Le favole sono sempre belle e lasciano sempre degli importanti insegnamenti, purtroppo si chiudono con un lieto fine che la vita vera non concede. Abbiamo parlato a lungo in queste giorni di trade e free agency, spesso ruotando i nostri discorsi su Kawhi Leonard e su una situazione, quella in casa Spurs, che non è stata sicuramente gestita al meglio. Tra la spy story, un infortunio più o meno vero, la “scarpetta di Cenerentola” che non sembrava mai essere quella giusta per il #2 con le treccine, il tweet di Woj che ha definito la trade è arrivato puntuale a sancire la fine di un rapporto che si era interrotto da ormai troppo tempo.
Gli Spurs cedono ai Raptors Kawhi Leonard e Danny Green, ricevendo a loro volta DeRozan, Poeltl e una prima scelta protetta del draft 2019. Eccoci subito alla domanda: chi ci guadagna? Forse la risposta più semplice è che questo scambio termina senza vincitori nè vinti, anzi con tutte e due le franchigie perdenti. I canadesi rinunciano alla loro superstar e a un giovane ragazzotto austriaco che comunque stava facendo bene, ma acquisiscono una superstar. Quindi questo è il colpo, l’ennesimo, del GM Ujiri? Forse no. Fermo dalla “dirty play” di Zaza Pachulia o quasi, Leonard sembra un giocatore staccato dalla realtà, specie per quello che il suo entourage ha lasciato trapelare, come le dichiarazioni, della mattinata italiana, su quanto non apprezzasse la città di Toronto. Quindi ci guadagna San Antonio? Neanche, perchè DeRozan è un solista che dovrà adattarsi al rigido sistema di coach Pop (interessante capire sarà la guardia designata con Gay da 3 o se si adatterà in ala piccola) e Poeltl non sposta molto gli equilibri in quel pacchetto lunghi che al momento conta (ancora) Gasol, Aldridge e Bertans.
San Antonio has agreed to trade Kawhi Leonard and Danny Green to Toronto for DeMar DeRozan, Jakob Poeltl and a protected 2019 first-round pick, league sources tell ESPN. Trade call with league office is beginning momentarily. https://t.co/6DZNdAs8BM
— Adrian Wojnarowski (@wojespn) July 18, 2018
UNA TRADE TRA MILLE INCERTEZZE
Se Leonard consapevolmente o sotto consiglio del suo entoruage – leggasi zio che ha fondato una agenzia che lo rappresenta – abbia preso in mano la sua situazione dallo scorso anno fino ad ora, questo non è affatto chiaro. Passata forse troppo in secondo piano la “spy story” newyorkese, in cui gli Spurs hanno cercato di rintracciarlo senza successo, mentre gli ultimi giorni sembravano essersi appartati su una tacita convivenza o addirittura una possibile estensione in vista di una trade, anche se ora lo spostamento a Toronto appare quasi una scelta della franchigia texana, volta a liberarsi di un soggetto non gradito.

Consegna 1 => Seleziona e copia ogni riga del materiale qui sotto che contiene la parola "Where".

Materiale dell'esercizio =>
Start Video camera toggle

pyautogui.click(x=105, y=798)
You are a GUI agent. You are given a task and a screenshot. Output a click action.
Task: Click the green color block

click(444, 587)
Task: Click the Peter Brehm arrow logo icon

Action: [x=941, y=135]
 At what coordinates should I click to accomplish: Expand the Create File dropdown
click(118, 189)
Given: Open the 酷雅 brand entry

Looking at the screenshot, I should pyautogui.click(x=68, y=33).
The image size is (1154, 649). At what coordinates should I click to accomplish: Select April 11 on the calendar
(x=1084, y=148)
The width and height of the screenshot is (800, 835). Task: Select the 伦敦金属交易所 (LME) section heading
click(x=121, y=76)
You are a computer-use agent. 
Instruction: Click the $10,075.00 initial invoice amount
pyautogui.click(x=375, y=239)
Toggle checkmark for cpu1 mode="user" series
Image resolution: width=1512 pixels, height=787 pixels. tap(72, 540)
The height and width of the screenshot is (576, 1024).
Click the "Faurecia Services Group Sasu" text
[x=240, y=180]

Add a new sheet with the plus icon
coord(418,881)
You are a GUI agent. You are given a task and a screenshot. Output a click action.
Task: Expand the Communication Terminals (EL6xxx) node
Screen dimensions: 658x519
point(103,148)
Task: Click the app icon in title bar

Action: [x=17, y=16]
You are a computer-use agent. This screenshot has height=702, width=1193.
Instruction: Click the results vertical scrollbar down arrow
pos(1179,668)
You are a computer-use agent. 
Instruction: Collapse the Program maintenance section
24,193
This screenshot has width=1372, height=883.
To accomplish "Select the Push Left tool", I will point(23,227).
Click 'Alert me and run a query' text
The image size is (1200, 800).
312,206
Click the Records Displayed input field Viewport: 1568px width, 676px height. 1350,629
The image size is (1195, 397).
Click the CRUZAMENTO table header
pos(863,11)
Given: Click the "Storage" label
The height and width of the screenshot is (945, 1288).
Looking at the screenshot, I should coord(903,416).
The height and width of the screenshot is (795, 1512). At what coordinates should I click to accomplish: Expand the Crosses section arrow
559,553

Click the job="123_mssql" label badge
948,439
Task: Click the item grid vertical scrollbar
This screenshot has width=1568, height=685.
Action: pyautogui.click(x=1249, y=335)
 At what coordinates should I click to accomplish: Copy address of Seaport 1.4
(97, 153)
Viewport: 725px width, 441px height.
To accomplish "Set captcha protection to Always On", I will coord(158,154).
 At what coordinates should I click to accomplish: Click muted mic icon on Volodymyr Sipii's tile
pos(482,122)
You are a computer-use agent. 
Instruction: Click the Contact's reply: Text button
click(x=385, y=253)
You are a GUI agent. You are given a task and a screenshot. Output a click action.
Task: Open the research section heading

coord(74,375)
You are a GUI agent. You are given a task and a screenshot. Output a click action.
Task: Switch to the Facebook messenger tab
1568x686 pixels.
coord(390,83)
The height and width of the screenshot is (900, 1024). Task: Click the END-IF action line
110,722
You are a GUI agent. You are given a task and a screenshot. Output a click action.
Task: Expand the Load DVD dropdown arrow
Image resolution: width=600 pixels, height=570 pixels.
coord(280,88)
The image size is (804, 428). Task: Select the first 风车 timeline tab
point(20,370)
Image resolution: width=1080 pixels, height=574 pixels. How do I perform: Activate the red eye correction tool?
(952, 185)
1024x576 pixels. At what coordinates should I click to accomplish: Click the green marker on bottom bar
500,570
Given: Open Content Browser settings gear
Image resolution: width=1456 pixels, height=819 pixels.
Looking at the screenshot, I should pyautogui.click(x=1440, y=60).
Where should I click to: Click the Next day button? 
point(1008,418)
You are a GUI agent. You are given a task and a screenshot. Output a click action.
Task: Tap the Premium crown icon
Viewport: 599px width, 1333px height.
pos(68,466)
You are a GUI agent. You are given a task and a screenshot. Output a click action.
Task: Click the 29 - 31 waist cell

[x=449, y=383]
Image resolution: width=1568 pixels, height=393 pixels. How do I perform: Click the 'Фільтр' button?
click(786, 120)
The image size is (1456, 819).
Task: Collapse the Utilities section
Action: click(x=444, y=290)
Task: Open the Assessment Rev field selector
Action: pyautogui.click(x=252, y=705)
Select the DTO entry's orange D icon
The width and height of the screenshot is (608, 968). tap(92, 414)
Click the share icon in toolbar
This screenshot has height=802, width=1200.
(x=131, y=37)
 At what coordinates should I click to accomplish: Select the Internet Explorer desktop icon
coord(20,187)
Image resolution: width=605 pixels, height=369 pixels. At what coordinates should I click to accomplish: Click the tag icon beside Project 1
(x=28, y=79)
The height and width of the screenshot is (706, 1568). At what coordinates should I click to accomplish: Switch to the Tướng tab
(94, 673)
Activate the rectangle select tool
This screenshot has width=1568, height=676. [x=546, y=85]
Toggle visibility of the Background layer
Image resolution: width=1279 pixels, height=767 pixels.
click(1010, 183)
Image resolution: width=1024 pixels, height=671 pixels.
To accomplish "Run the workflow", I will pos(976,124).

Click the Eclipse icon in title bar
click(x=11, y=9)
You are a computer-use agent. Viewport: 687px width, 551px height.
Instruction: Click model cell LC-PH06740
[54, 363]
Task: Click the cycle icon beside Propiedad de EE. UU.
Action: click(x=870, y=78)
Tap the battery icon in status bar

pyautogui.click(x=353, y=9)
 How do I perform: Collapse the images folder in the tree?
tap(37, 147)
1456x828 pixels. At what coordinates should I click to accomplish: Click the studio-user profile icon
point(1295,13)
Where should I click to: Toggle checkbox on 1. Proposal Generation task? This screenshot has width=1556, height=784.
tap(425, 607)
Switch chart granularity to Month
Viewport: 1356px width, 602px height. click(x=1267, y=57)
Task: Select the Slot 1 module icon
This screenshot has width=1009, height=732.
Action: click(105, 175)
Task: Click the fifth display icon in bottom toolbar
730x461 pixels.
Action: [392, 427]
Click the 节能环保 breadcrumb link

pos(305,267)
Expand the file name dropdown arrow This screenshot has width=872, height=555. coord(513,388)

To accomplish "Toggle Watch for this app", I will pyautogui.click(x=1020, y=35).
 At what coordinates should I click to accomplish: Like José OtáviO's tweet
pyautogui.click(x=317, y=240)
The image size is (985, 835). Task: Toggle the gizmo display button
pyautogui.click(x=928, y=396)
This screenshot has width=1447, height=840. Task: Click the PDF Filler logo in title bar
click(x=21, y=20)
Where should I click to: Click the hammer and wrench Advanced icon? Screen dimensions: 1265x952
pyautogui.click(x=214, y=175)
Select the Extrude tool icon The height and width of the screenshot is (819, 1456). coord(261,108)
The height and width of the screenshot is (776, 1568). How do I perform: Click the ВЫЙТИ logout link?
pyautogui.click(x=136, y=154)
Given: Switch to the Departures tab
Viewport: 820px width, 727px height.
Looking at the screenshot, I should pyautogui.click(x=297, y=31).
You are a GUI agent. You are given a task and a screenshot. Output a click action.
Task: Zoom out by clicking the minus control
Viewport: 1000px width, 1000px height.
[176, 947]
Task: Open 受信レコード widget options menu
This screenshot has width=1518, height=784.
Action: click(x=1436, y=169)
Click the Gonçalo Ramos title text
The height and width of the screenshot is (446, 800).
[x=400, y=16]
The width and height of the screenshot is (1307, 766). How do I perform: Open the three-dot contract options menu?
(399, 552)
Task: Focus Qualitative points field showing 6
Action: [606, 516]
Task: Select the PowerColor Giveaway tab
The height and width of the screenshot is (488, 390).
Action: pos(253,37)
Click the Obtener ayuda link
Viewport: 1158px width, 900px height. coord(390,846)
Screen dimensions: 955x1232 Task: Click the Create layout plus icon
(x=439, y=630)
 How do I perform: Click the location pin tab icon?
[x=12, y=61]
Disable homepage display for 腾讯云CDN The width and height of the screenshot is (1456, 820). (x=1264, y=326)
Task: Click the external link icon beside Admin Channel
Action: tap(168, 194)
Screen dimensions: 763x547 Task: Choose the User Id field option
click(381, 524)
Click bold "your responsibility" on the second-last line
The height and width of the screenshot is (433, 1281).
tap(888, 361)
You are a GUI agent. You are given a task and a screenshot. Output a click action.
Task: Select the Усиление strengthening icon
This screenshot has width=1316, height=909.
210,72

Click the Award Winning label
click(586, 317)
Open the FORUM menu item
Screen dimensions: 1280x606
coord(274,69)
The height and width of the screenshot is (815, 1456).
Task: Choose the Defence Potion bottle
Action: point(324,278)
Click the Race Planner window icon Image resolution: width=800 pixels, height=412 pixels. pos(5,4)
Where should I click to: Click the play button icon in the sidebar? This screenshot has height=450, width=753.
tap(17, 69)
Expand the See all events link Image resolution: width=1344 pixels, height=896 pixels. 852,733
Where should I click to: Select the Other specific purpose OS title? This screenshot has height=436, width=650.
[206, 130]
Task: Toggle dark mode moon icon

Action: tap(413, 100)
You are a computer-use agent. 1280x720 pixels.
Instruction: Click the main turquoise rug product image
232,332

Consegna 2 => Elenca tutti i giocatori che, secondo l'articolo sullo scambio di Kawhi Leonard, passano da una squadra all'altra nella trade tra Spurs e Raptors.

Risposta 1 =>
Where should I click to: Click the Next day button? 
Where should I click to: Toggle checkbox on 1. Proposal Generation task? This screenshot has width=1556, height=784.
Where should I click to: Click the hammer and wrench Advanced icon? Screen dimensions: 1265x952
Where should I click to: Click the play button icon in the sidebar? This screenshot has height=450, width=753.
Where should I click to: Select the Other specific purpose OS title? This screenshot has height=436, width=650.

Risposta 2 =>
- Kawhi Leonard
- Danny Green
- DeMar DeRozan
- Jakob Poeltl